───── DATA RECORDS ─────
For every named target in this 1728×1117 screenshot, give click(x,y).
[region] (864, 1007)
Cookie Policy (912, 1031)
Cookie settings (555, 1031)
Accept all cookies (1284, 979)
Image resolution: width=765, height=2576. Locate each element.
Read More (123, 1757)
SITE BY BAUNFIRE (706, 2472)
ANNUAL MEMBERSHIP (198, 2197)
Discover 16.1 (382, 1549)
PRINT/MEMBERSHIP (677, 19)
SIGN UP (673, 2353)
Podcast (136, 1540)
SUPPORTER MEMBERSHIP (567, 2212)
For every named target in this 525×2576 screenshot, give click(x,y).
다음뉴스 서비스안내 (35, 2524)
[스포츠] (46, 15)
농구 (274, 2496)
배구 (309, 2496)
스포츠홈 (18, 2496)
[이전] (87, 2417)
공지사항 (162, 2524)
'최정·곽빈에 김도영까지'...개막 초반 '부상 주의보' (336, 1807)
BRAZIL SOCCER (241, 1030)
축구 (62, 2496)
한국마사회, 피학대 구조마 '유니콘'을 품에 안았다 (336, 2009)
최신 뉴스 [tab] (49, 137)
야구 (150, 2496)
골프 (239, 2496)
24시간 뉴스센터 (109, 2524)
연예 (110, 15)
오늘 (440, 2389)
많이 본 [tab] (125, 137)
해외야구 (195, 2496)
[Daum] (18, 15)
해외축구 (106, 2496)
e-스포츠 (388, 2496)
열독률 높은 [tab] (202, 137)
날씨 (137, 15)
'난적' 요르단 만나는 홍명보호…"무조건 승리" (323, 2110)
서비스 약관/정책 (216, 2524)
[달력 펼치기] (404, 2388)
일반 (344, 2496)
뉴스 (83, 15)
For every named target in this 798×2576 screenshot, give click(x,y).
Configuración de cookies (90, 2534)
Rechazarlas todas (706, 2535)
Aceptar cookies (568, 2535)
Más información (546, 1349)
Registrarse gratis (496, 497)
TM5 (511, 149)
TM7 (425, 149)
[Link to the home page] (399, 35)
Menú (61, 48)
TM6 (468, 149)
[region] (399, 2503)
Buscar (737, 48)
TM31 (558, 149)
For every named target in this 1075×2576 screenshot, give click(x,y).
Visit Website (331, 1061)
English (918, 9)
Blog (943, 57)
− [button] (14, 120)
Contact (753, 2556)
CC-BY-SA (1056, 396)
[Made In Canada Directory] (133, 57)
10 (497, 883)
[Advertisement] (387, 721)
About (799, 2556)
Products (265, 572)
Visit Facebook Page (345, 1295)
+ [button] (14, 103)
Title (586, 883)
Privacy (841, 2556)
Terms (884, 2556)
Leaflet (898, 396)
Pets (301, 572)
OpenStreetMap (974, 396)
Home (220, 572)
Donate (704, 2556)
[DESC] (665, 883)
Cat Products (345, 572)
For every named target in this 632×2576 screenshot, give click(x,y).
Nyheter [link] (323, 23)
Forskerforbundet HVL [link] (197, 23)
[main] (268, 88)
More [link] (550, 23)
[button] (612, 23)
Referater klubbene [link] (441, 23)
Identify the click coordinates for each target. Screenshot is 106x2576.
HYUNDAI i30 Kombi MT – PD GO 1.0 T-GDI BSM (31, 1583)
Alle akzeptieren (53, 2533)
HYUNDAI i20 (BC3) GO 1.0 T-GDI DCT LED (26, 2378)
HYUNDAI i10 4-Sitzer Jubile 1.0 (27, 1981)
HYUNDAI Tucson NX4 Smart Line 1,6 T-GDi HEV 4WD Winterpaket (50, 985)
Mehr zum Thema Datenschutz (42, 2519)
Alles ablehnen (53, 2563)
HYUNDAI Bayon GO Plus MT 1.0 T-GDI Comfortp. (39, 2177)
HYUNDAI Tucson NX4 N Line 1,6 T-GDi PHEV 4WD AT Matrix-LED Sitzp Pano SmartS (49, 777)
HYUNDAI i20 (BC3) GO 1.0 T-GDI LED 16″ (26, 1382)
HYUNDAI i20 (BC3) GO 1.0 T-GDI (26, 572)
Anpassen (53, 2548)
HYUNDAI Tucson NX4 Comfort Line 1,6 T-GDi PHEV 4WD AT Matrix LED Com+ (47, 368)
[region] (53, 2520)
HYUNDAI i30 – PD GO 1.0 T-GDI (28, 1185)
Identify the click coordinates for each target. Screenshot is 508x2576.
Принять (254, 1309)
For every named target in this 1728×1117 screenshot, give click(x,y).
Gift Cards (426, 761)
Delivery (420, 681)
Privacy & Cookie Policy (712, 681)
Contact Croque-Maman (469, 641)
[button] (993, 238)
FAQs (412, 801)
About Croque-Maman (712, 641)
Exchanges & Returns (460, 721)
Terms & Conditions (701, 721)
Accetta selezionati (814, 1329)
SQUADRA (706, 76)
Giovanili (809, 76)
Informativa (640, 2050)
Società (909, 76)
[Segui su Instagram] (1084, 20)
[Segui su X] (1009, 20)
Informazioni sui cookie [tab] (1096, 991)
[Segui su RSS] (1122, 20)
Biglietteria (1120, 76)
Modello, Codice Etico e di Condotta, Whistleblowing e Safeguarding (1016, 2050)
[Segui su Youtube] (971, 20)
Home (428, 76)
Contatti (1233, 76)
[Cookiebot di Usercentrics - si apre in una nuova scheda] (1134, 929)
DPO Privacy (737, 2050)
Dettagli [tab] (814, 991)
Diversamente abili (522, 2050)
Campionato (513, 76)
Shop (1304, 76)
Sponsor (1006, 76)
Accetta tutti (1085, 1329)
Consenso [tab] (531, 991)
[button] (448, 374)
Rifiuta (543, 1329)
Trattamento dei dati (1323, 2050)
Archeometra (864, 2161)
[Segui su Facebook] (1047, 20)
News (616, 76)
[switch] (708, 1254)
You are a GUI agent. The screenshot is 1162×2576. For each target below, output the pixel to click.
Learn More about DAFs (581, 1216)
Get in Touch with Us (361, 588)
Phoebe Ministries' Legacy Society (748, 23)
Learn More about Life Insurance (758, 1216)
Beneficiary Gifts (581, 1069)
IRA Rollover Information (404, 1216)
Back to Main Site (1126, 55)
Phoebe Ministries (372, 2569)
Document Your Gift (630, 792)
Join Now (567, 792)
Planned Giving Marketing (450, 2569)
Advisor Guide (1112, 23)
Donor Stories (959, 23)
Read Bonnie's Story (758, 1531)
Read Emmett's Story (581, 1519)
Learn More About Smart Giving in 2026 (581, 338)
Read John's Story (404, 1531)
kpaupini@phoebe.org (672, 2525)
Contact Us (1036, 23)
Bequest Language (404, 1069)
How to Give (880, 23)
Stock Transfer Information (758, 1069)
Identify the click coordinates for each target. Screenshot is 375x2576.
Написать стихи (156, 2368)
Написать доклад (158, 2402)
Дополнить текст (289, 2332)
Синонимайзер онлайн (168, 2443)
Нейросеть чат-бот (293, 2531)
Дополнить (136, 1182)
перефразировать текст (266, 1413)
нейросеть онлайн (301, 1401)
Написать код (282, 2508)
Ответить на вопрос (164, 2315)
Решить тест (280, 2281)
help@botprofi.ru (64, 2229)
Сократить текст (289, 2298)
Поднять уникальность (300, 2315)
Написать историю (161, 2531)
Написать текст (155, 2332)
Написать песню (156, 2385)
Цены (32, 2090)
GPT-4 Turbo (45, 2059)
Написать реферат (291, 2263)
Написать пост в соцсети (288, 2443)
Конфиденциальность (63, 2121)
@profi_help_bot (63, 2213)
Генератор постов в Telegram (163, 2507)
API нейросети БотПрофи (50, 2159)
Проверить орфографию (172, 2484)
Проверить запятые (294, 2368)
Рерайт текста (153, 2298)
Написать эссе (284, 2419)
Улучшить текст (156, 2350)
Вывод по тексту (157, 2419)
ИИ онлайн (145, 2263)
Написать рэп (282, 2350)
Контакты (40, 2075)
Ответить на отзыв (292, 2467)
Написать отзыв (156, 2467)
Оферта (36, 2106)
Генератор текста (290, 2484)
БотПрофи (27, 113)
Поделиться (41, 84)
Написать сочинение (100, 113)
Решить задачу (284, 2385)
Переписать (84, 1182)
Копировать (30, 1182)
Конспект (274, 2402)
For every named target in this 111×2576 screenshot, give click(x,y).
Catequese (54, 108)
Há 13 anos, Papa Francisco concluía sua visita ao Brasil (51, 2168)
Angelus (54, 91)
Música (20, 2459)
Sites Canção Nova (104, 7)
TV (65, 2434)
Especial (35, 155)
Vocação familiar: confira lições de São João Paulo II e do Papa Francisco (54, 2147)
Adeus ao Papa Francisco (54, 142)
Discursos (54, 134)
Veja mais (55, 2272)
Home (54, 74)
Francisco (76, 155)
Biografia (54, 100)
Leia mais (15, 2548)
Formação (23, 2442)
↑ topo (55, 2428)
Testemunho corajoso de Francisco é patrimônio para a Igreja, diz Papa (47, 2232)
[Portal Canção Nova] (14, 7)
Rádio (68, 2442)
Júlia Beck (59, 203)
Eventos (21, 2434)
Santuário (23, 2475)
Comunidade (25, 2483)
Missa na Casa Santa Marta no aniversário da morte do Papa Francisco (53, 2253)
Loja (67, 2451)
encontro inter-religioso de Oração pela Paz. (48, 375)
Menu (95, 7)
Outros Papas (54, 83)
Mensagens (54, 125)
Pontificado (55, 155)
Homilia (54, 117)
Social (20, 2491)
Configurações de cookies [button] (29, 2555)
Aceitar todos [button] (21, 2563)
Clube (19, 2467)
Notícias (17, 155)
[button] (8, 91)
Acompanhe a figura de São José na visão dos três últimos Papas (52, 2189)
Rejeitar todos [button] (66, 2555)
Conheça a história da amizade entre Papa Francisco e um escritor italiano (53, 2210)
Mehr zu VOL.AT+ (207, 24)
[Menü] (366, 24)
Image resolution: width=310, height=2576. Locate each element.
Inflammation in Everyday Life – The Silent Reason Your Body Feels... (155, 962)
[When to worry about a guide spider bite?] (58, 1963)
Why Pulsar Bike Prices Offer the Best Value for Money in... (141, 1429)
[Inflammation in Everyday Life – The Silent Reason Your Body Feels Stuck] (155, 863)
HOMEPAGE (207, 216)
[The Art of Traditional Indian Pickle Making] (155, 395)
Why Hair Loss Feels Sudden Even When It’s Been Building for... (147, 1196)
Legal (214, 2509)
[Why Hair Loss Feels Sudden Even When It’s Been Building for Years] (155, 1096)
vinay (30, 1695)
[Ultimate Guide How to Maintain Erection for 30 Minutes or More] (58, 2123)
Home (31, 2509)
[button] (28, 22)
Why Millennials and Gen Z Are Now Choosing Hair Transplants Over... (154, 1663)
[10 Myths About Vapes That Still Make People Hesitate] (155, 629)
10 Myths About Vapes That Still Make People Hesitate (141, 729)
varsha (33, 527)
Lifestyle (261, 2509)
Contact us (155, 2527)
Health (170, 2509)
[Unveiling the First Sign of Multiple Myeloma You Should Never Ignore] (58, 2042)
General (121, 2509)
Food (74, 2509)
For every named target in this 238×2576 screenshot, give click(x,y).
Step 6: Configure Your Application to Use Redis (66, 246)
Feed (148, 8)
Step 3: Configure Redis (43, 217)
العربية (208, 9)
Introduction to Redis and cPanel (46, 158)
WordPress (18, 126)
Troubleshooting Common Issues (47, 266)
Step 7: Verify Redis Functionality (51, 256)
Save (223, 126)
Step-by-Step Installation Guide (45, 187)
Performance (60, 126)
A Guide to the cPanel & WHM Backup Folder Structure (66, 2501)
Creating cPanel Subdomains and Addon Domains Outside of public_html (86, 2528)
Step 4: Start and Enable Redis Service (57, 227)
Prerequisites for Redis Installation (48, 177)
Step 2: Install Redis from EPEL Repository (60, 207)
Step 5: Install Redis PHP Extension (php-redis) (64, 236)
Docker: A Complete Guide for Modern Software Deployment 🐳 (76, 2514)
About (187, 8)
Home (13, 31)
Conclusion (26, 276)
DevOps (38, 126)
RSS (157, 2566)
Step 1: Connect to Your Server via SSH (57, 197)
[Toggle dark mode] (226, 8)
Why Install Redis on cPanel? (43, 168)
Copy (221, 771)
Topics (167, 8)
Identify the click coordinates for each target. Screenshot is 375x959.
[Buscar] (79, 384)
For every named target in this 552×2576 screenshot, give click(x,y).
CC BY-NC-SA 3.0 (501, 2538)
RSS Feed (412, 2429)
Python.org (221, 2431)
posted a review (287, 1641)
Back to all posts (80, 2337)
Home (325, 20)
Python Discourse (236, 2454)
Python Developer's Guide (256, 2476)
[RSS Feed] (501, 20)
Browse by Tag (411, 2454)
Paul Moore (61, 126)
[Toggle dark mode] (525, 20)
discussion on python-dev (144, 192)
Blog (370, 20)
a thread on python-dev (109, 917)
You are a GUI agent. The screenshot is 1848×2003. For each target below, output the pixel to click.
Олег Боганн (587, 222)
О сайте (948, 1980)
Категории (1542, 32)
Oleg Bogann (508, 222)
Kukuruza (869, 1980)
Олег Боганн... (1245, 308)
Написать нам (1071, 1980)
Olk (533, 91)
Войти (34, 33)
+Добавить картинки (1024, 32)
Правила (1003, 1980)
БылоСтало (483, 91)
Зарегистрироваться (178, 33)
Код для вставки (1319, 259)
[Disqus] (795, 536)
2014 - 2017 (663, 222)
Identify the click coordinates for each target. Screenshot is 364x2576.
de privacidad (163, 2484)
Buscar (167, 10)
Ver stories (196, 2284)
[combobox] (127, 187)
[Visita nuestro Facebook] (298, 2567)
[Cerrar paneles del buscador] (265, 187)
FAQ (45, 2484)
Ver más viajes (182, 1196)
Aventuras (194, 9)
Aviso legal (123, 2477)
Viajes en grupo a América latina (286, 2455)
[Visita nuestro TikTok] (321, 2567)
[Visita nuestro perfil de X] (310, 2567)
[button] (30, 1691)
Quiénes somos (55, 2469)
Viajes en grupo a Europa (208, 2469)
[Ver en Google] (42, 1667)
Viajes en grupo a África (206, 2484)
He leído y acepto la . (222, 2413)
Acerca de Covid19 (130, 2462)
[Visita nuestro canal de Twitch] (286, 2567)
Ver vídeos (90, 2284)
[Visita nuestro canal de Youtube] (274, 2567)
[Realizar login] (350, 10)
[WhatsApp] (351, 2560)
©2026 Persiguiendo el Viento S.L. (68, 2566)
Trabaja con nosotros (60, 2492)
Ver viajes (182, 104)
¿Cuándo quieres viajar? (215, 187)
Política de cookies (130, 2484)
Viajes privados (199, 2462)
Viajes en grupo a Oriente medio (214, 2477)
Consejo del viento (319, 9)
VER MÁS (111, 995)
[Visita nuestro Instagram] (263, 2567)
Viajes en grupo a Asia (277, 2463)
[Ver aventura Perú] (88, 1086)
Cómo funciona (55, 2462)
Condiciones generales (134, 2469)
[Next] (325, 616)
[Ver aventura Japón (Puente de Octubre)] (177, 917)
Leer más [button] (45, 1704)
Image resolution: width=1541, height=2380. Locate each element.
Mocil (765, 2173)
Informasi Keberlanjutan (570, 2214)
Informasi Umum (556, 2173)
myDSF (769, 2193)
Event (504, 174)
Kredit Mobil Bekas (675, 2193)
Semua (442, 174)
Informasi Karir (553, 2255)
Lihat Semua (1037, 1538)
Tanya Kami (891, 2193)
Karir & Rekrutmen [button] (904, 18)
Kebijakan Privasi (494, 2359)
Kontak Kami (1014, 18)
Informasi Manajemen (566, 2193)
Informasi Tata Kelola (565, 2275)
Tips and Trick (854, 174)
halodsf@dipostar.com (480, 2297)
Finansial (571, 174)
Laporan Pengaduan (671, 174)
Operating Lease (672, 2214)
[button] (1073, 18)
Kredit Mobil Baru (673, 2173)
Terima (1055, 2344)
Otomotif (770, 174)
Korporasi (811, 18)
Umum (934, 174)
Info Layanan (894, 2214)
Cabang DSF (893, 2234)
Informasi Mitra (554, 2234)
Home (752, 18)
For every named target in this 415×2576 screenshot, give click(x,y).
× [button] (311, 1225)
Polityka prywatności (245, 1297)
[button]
─────
Of all the entries above, repeat only the lines from the line that has "Política de cookies (130, 2484)" to the line that has "Condiciones generales (134, 2469)", both lines included, exactly.

### EXPECTED ANSWER
Política de cookies (130, 2484)
Viajes privados (199, 2462)
Viajes en grupo a Oriente medio (214, 2477)
Consejo del viento (319, 9)
VER MÁS (111, 995)
[Visita nuestro Instagram] (263, 2567)
Viajes en grupo a Asia (277, 2463)
[Ver aventura Perú] (88, 1086)
Cómo funciona (55, 2462)
Condiciones generales (134, 2469)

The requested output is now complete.